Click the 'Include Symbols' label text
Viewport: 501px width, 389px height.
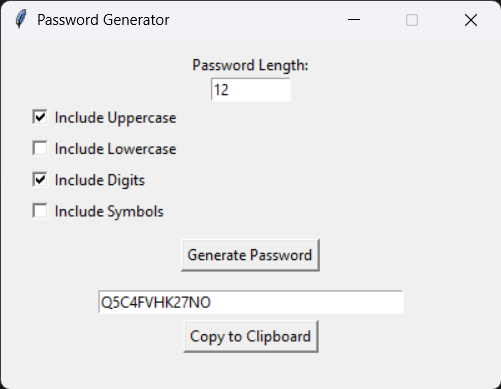point(109,212)
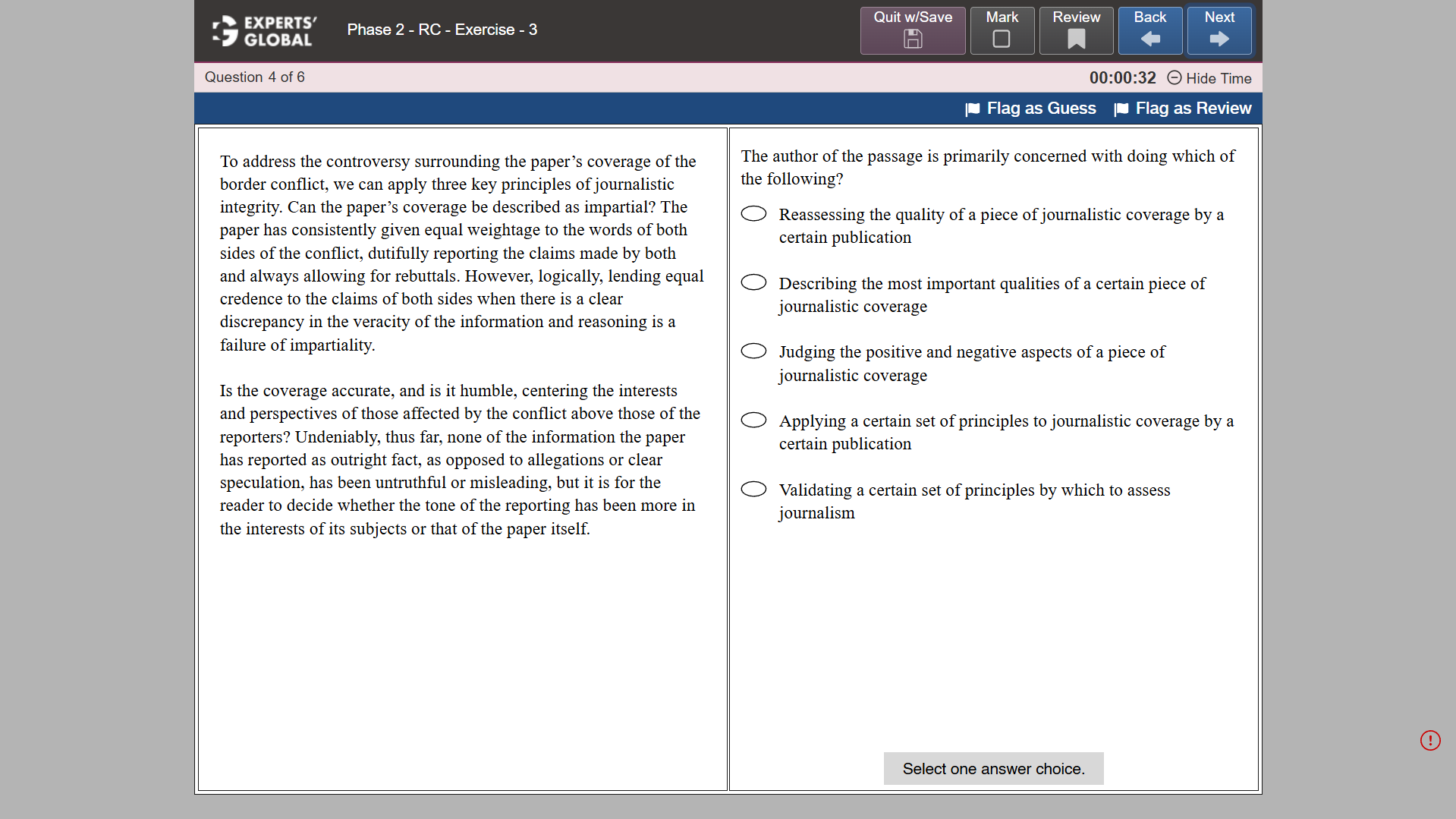Select answer choice about reassessing coverage quality
This screenshot has height=819, width=1456.
point(753,213)
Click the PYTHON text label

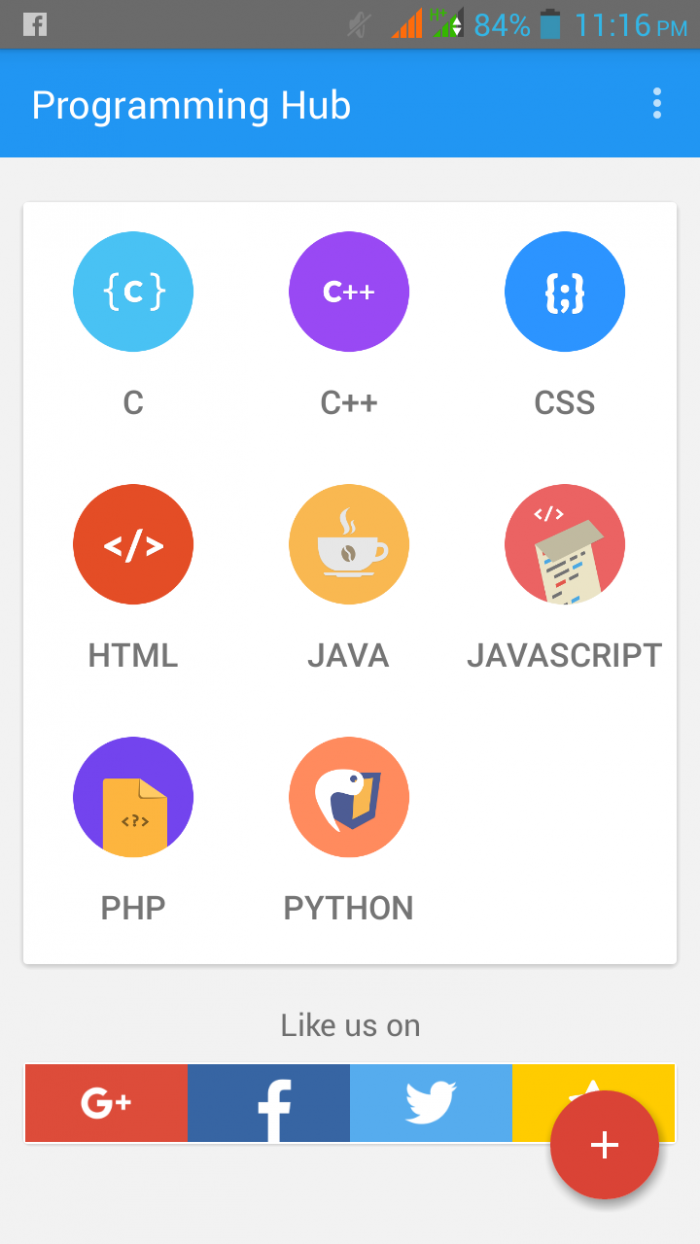349,908

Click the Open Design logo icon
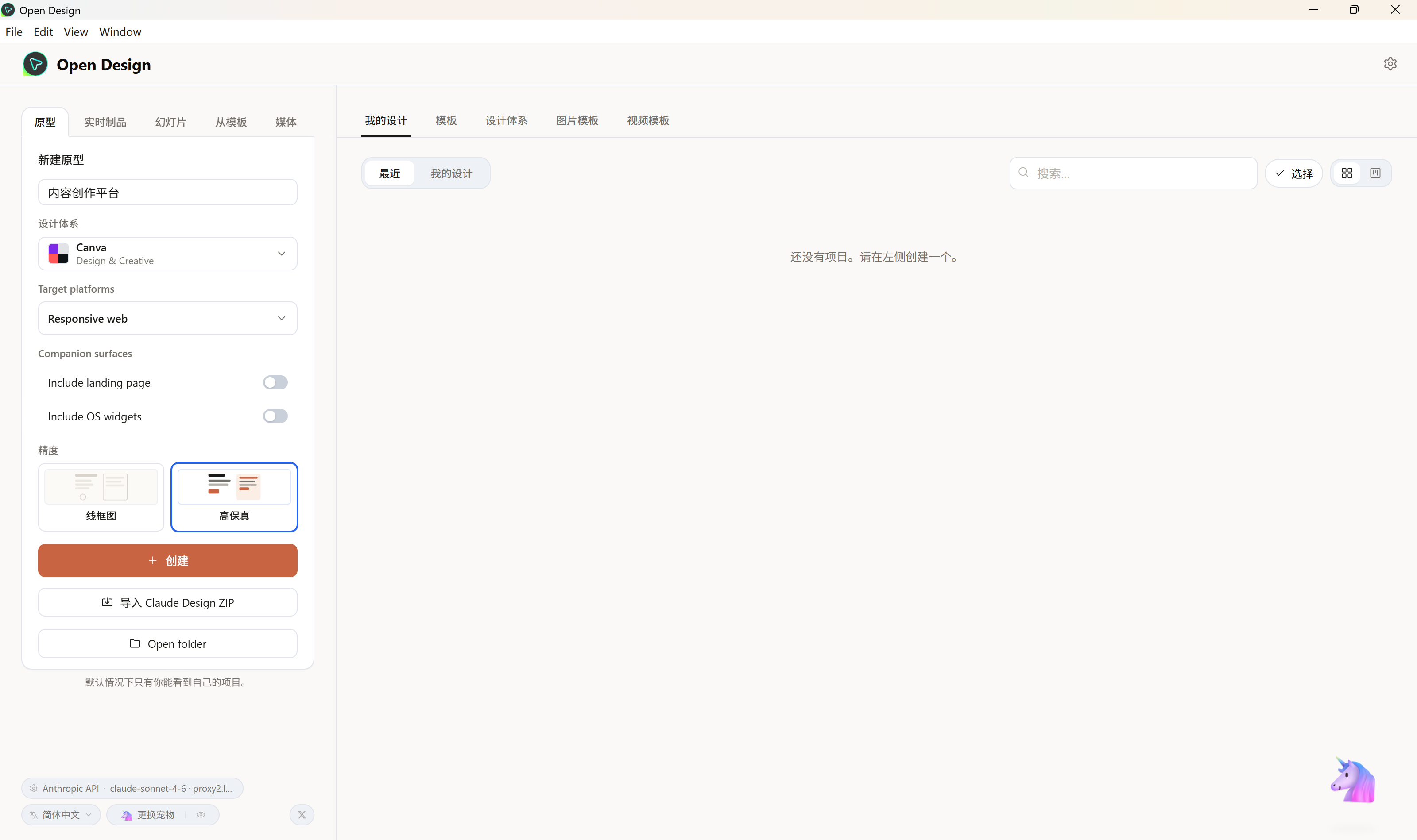(x=35, y=64)
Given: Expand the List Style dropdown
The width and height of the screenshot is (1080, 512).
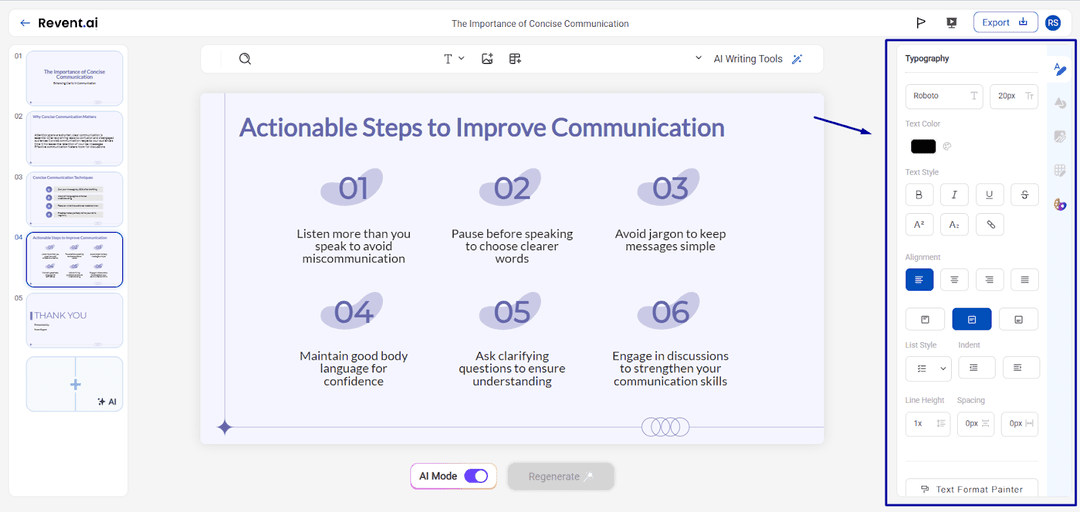Looking at the screenshot, I should coord(930,368).
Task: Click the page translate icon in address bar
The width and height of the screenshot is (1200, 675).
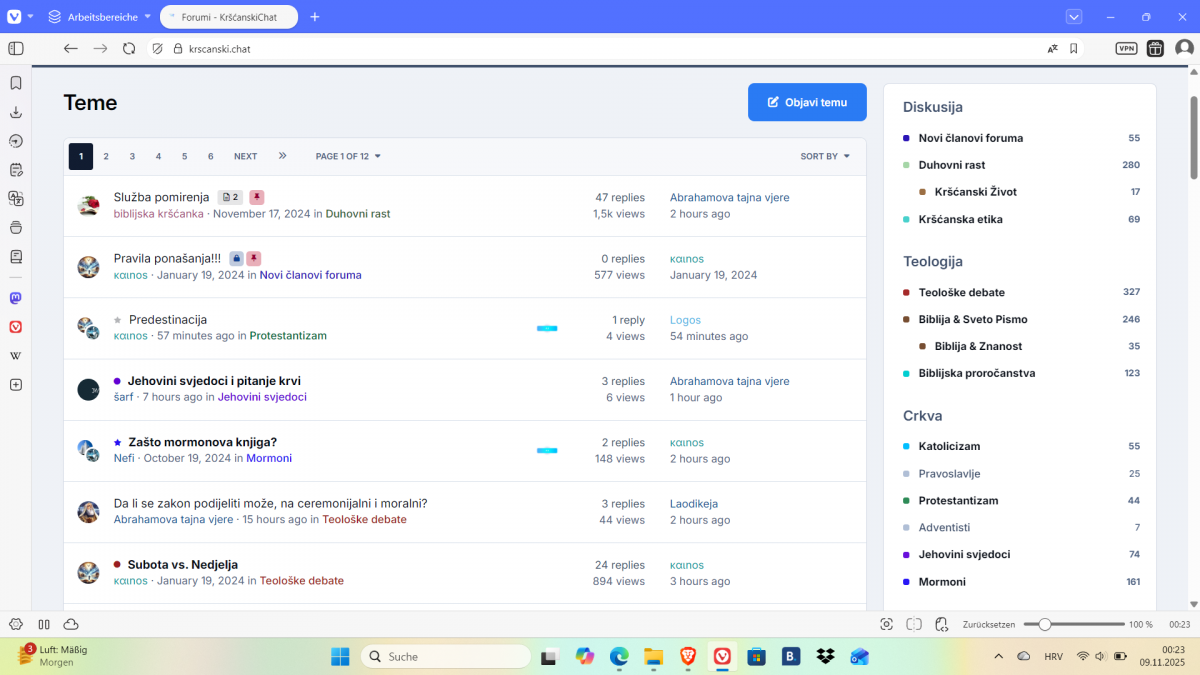Action: [1052, 48]
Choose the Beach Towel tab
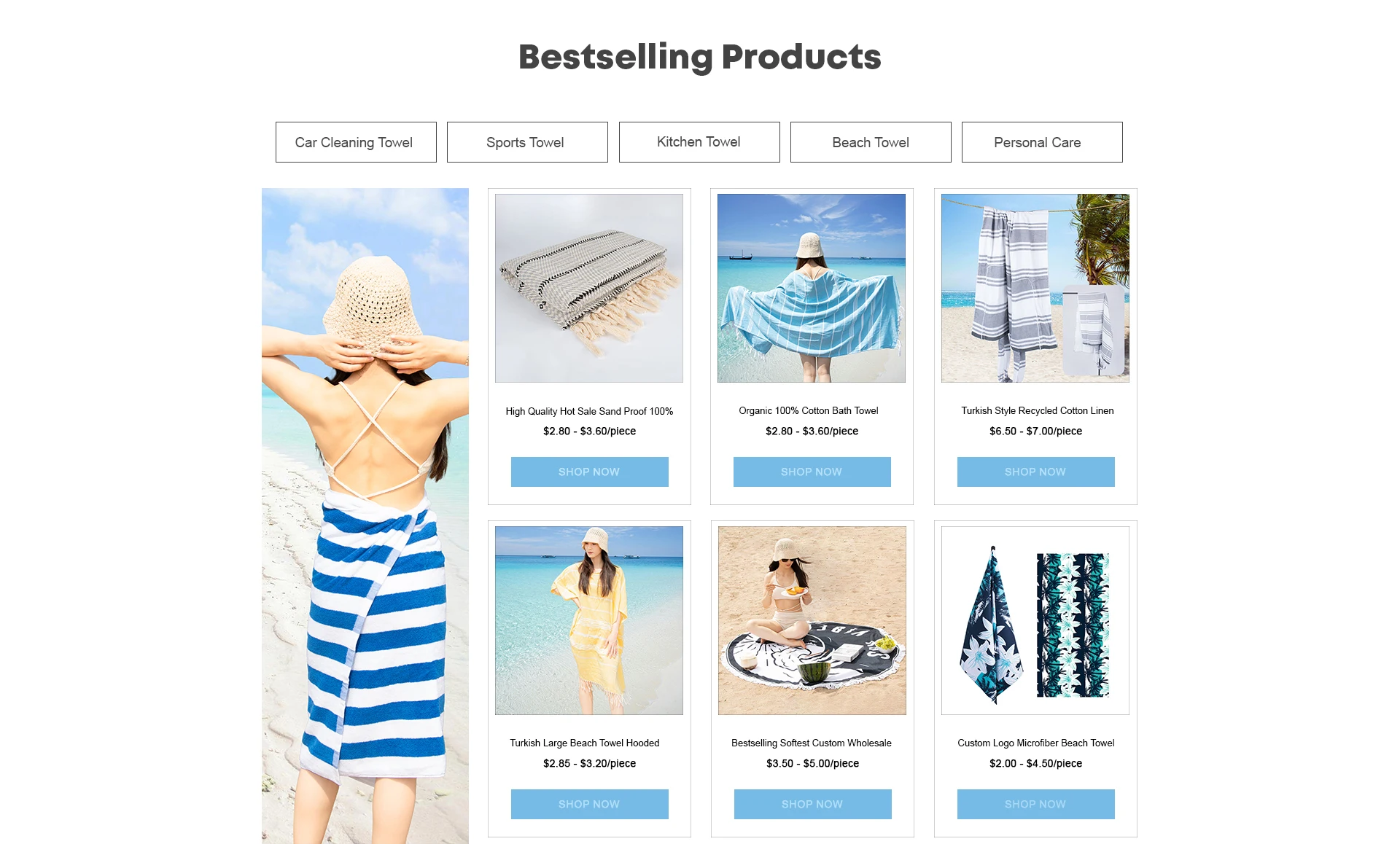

──────

| Do this |
Copy out every one of the entries above word for word, leaving out the pictures.

| Answer to the task |
Click the 'Include Symbols' label text
Viewport: 501px width, 389px height.
point(109,212)
Select answer choice about reassessing coverage quality
This screenshot has height=819, width=1456.
point(753,213)
Click the PYTHON text label

349,908

Click the Open Design logo icon
(x=35, y=64)
Given: Expand the List Style dropdown
The width and height of the screenshot is (1080, 512).
Looking at the screenshot, I should coord(930,368).
Task: Click the page translate icon in address bar
The width and height of the screenshot is (1200, 675).
Action: [1052, 48]
Choose the Beach Towel tab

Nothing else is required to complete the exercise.